** Problem details **
Lines before the one containing "登録 (1142, 62)" are excluded; reproduce that line and all lines after it in the entries below, exactly.

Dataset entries
###
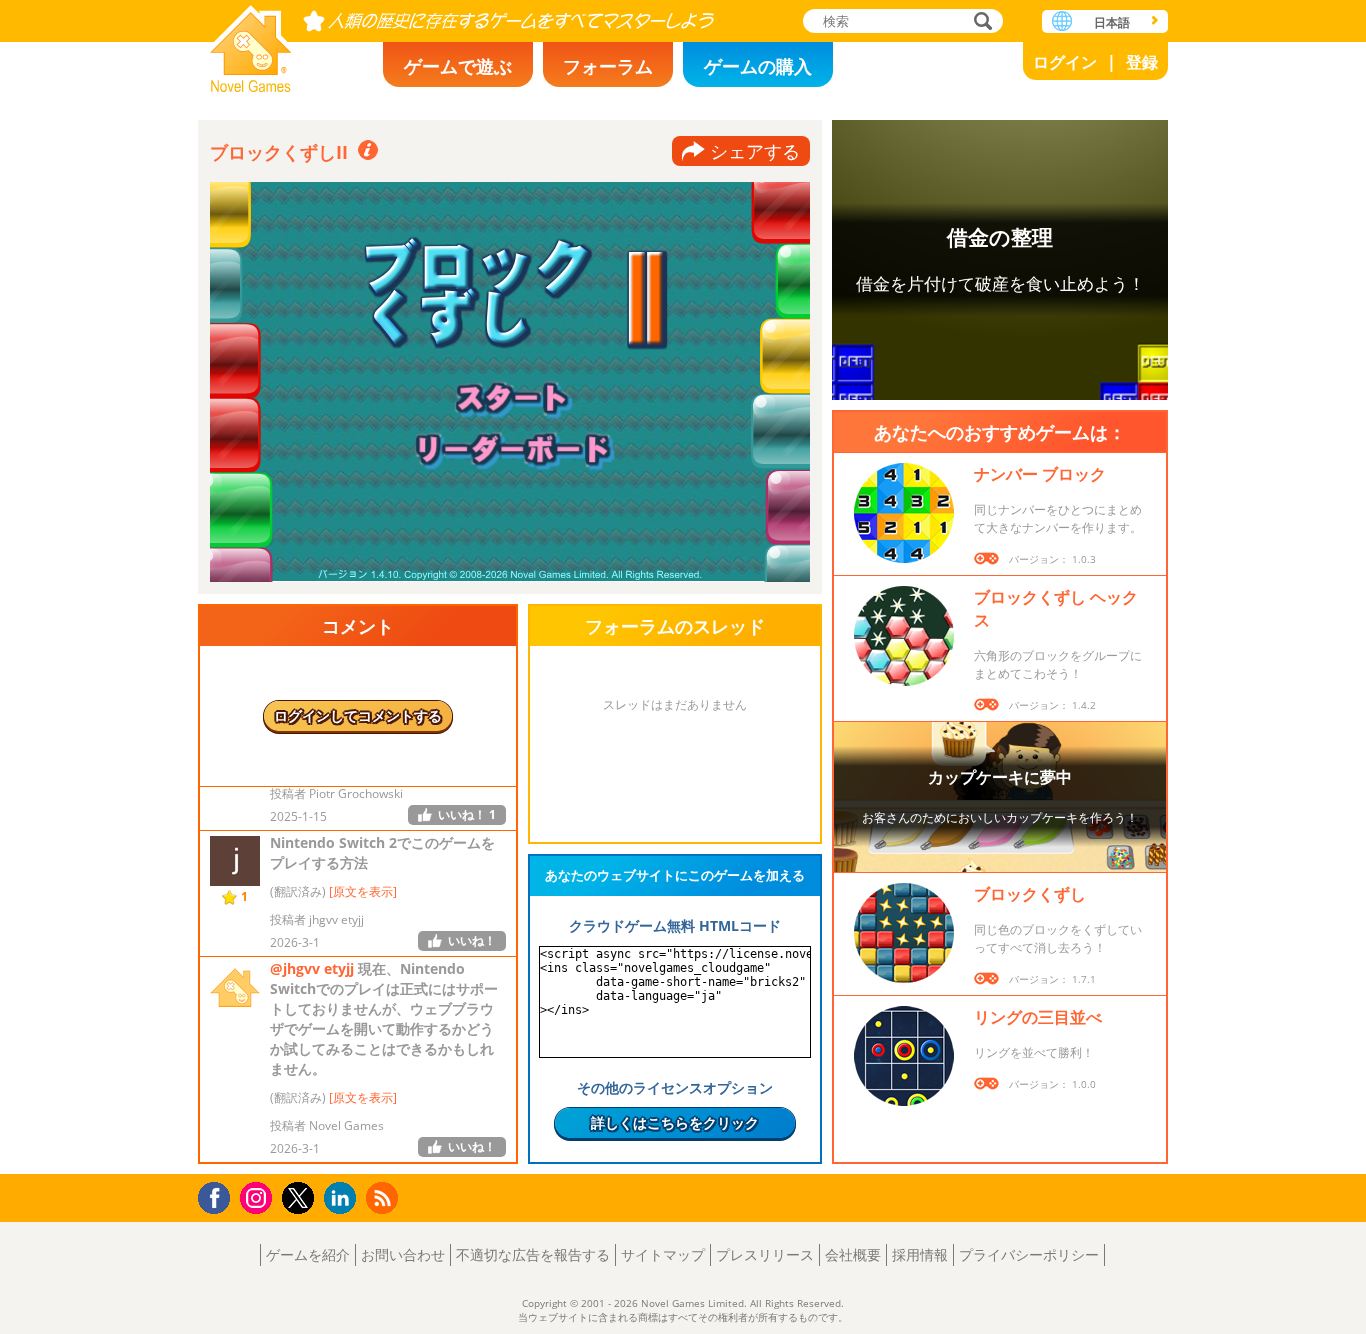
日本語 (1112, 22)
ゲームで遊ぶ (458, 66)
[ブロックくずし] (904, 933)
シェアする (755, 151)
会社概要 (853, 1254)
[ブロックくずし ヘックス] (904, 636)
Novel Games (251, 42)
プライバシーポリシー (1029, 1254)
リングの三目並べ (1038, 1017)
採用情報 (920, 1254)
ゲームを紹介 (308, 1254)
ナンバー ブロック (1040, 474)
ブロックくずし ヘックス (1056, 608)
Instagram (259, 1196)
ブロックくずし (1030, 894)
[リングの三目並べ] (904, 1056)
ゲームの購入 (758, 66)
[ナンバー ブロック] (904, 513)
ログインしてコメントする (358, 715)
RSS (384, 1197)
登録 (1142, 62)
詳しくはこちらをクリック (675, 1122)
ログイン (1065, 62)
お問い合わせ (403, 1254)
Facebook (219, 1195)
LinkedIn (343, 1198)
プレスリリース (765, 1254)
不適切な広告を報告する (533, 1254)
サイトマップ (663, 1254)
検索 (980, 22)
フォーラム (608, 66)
###
** Task output **
登録 (1142, 62)
詳しくはこちらをクリック (675, 1122)
ログイン (1065, 62)
お問い合わせ (403, 1254)
Facebook (219, 1195)
LinkedIn (343, 1198)
プレスリリース (765, 1254)
不適切な広告を報告する (533, 1254)
サイトマップ (663, 1254)
検索 (980, 22)
フォーラム (608, 66)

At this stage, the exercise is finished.